July 11, 2009 in Washington Voices

As it gets hotter, spider mites attack plants

Pat Munts
 

The aphids caught a lot of gardeners off guard this year. Fool me once, shame on the bug – fool me twice, shame on me. As we head into the hot, dry part of the summer, get ready for our annual spider mite attack.

Spider mites are not a true spider, though they are related. The reference to “spider” comes from the eight legs adult mites have. Two types of spotted spider mites are the most common of four mites in the Northwest. They are tiny, only about one-fiftieth of an inch long when mature. That’s smaller than a poppy seed. You are likely to see their damage before you see them.

They range in color from light yellow or green to dark green or brown. Both males and females have two characteristic dark spots visible on their abdomen. They are usually found on the underside of leaves or needles, which makes them even harder to spot. The mites create a network of fine, silky webs that covers the underside of the foliage and provides them a transportation network and a place for females to lay eggs.

Spider mites can infest more than 300 different plants, including fruit trees, small fruits, evergreens, shade trees, shrubs, vines, vegetables and flowers. Dense conifers like Alberta spruce are a favorite. They feed by puncturing individual plant cells on the underside of the leaf and sucking out the leaf cell contents.

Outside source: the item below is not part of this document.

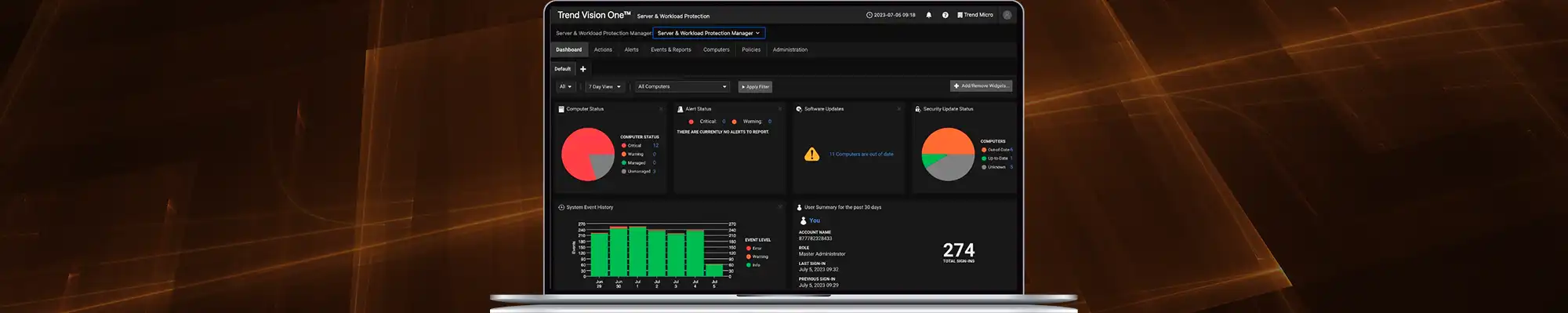Open the user profile avatar

pos(1007,15)
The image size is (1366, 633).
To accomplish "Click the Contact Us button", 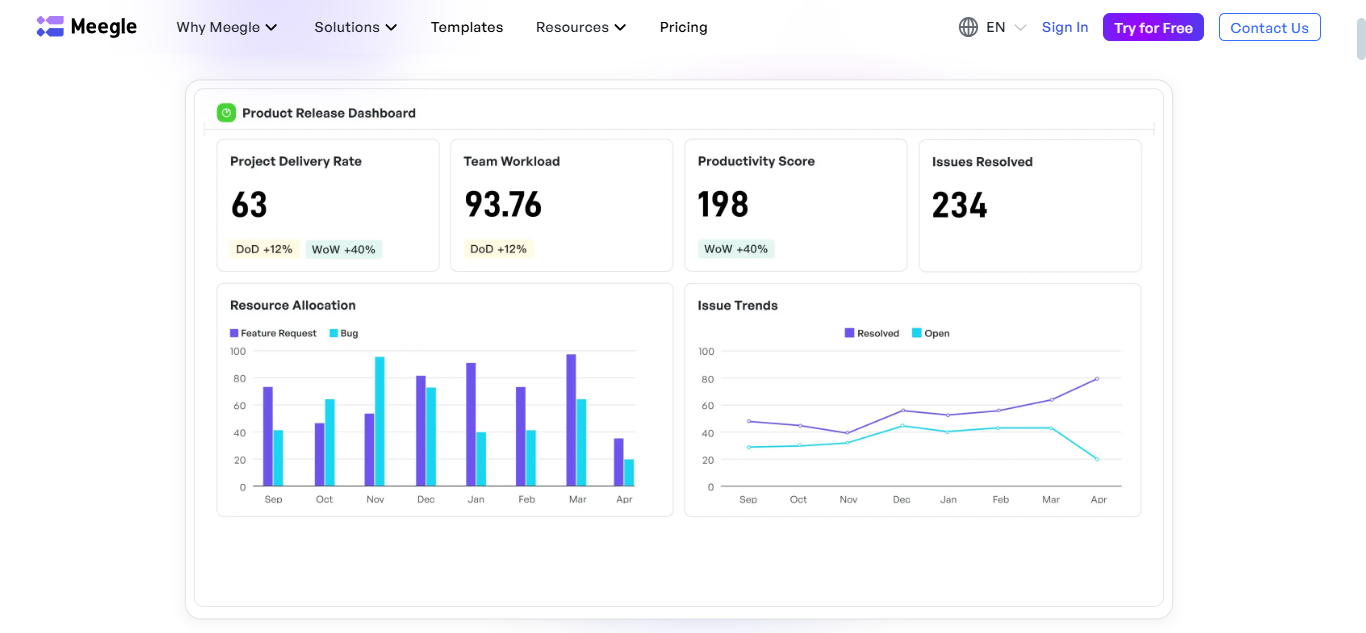I will pyautogui.click(x=1269, y=28).
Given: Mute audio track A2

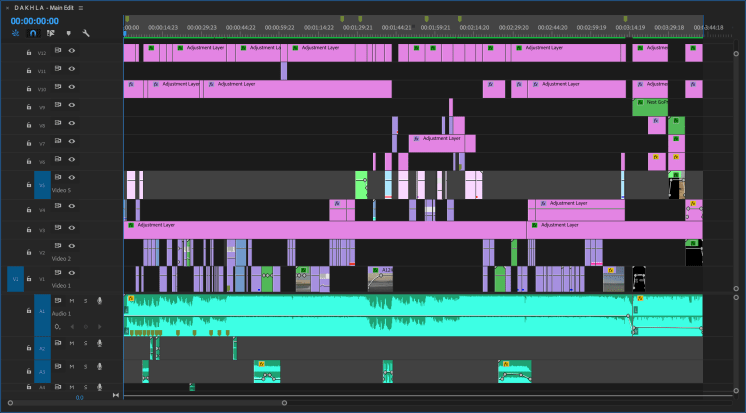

Usually the first sign of a mite invasion is the appearance of stippled leaves or needles with a bronze cast. One mite can puncture upward of 100 cells an hour. Multiply that by a few thousand mites on one plant and it’s easy to see how much damage they can do very quickly. Damage increases when it gets hot and dry because the mites are looking for more moisture to replenish their bodies.

To identify an infestation, look on the undersides of leaves and needles for the telltale web or tiny colored dots. Hold a piece of white paper under a suspicious branch and try to shake some of the mites onto it. If small dots fall and start moving, you probably have spider mites.

Treating an average infestation is as easy as picking up your hose and spraying your plants with a hard stream of water to knock the mites off the leaves. This also washes dust off and adds humidity to the leaf surfaces, all of which reduce the effects of the heat and dryness that increase mite activity. Be sure to spray the underside of the leaves and into tight bundles of foliage.

There are several predatory mites and insects that feed on spider mites. Given half a chance, they usually do a pretty good job of keeping the mites in check. Let an infestation go for a few weeks so the predators can find it.

For a severe infestation, it may be necessary to apply an insecticidal soap. Be sure to get the undersides of the leaves. Keep in mind this will also kill predatory insects.